Variants worth knowing
Same dish, many names: 녹두전, 녹두빈대떡, and 녹두지짐 (with 막부치 in 황해도/Hwanghae). For a meatier, market-style version, fold in extra pork or beef (고기빈대떡). A Gwangjang Market classic is 육회 빈대떡 — a fresh pancake served alongside 육회 (Korean beef tartare). Prefer the bean flavor to lead? Make a plain nokdujeon with just sprouts, scallion, and a little pork. It’s easily vegetarian, too: skip the pork and use vegan kimchi, and the bean batter holds together fine on its own. For texture, a spoon of ground sweet rice adds chew, while a touch more water gives you lacier edges.
How to eat it
Eat bindaetteok hot off the pan, while the edges are still crackling — it loses its crunch as it cools and turns dense. Cut it into wedges or squares and dip each piece in the soy-vinegar-gochugaru sauce; the acidity cuts the richness of the oil. The classic pairing is 막걸리: a thick, crispy pancake and a bowl of cloudy rice wine is the quintessential Korean rainy-day combo. It’s shared food, so set a stack in the middle of the table. At 광장시장, the move is to grab a stool at a stall like 순희네빈대떡 — open since around 1994 from an eight-pyeong space, famous for grinding the mung beans in front of customers — watch the beans go through the mill, and order a freshly-fried 녹두빈대떡 (around 5,000 won) with makgeolli, maybe adding 고기완자 (meat patties) or 육회. Reheating leftovers? Use a dry pan or the oven, never a microwave, to bring the crisp back.

If this is your first bean-batter pancake, it’s worth meeting the wider family: bindaetteok is the heartier cousin of the wheat-flour jeon — kimchijeon, pajeon, and the rest — that share its hot-pan, generous-oil, flip-once, soy-vinegar-dip method.
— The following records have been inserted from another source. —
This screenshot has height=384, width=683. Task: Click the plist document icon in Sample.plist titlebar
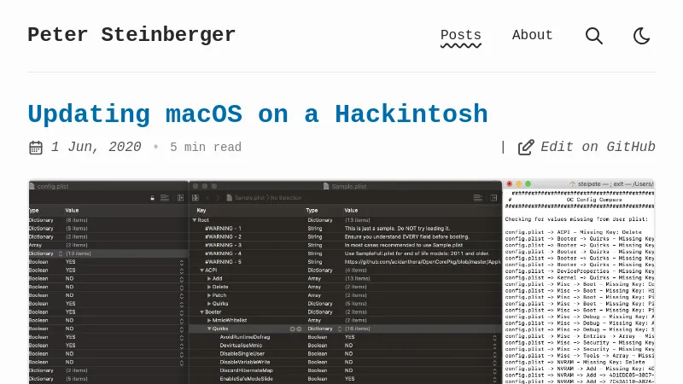click(x=325, y=186)

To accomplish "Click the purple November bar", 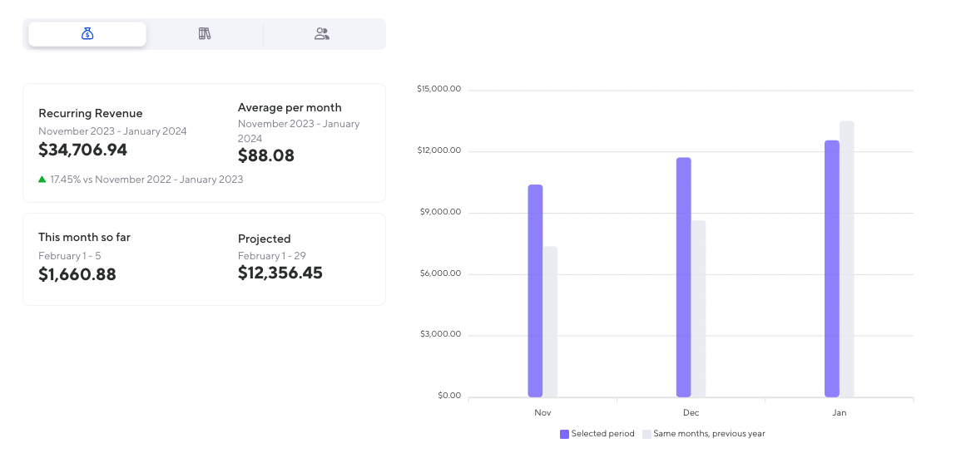I will 535,291.
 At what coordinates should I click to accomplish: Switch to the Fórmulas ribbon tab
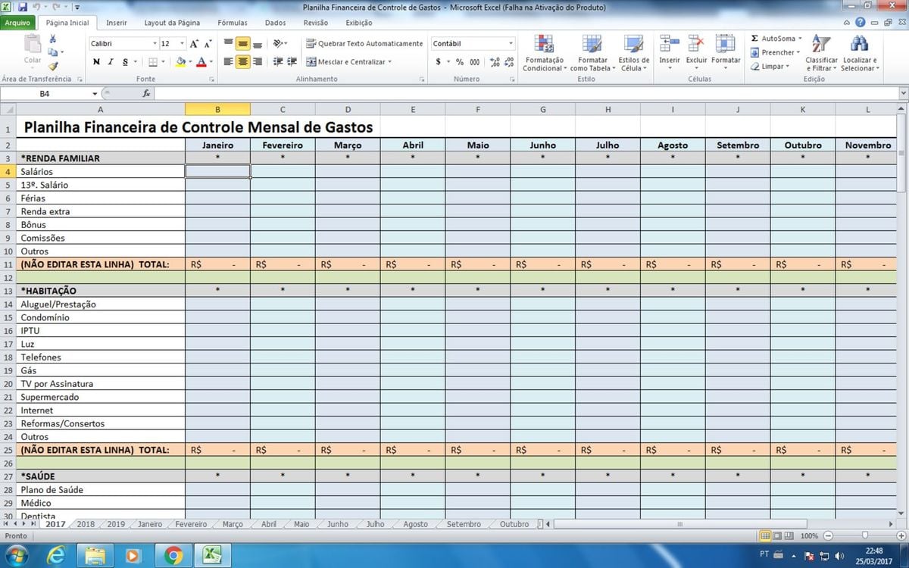[x=233, y=23]

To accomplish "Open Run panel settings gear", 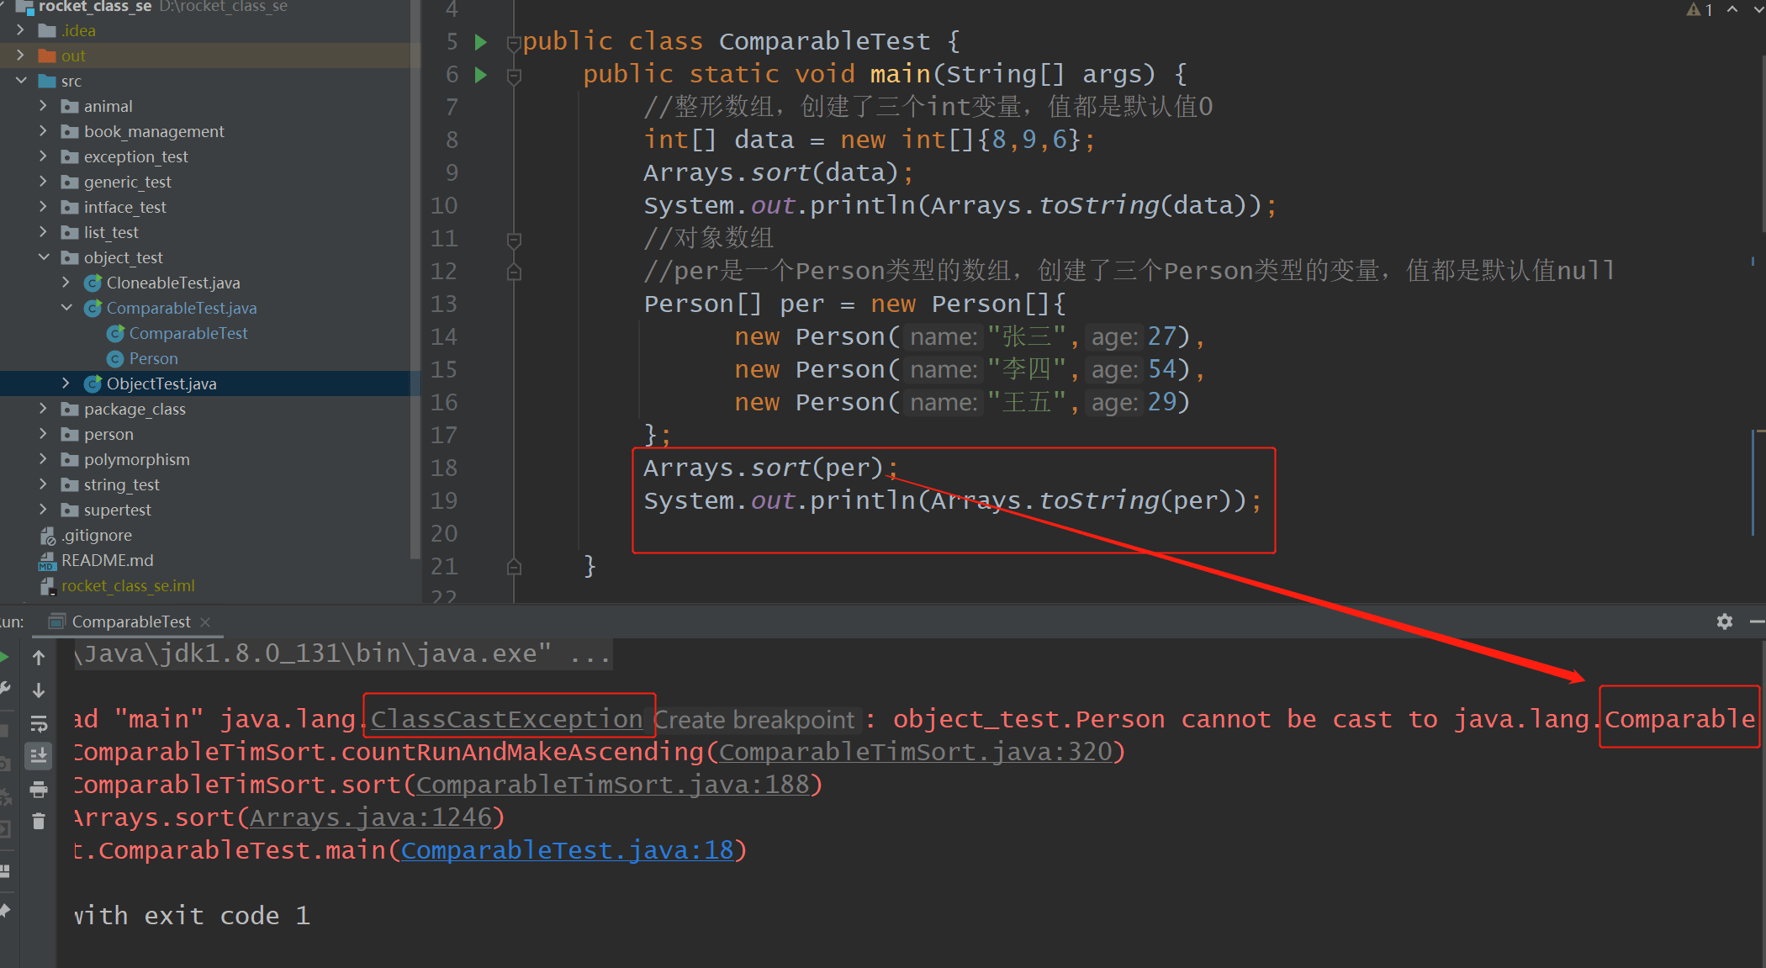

And if you want to taste the real thing rather than make it, 광장시장 in Seoul is where the smell of frying mung beans and a kettle of makgeolli come together exactly as they’re meant to.
Where to eat 빈대떡 (bindae-tteok, mung-bean pancake) in Seoul
Few dishes say “Seoul market food” like bindae-tteok: a thick batter of stone-ground mung beans, fried crisp on a sizzling griddle and best chased with a bowl of makgeolli. The historic stalls of Gwangjang Market and the old Pimatgol lanes of Jongno are the classic places to try it. Here are three reliable spots to start.
- 순희네빈대떡 (Sunhuine Bindaetteok) — Gwangjang Market, Jongno-gu; nearest subway Jongno 5(o)-ga Station (Line 1), Exit 8. The most photographed bindae-tteok stall in the market, frying nokdu (mung-bean) pancakes right at the counter. It is the name most tourists and locals cite first, so expect a crowd and a wait at peak hours.
- 박가네 빈대떡 (Bakgane Bindaetteok) — Gwangjang Market, Jongno-gu; nearest subway Jongno 5(o)-ga Station (Line 1), Exit 8, about a 3-minute walk. A three-generation, roughly 60-year stall (since 1966) known for batter ground from 100% mung beans, often called one of the market’s original makers. A good choice if you want the heritage version alongside the market’s yukhoe and other snacks.
- 열차집 (Yeolchajip) — Gongpyeong-dong / Jongno area, Jongno-gu; nearest subway Jonggak Station (Line 1), Exit 2, about 100 m. A historic nopo (old-timer) dating to the 1950s in the former Pimatgol lanes and now a designated Seoul Future Heritage site. Its freshly ground green-bean batter fried in pork fat gives an unusually nutty, crisp-edged pancake, traditionally served with oyster jeotgal. A sit-down alternative to the standing market stalls.
Hours and closing days change often, and these are popular spots that frequently queue, so check current hours before you go and arrive off-peak if you can. At Gwangjang Market in particular, watch for similar or copycat names and confirm the exact stall.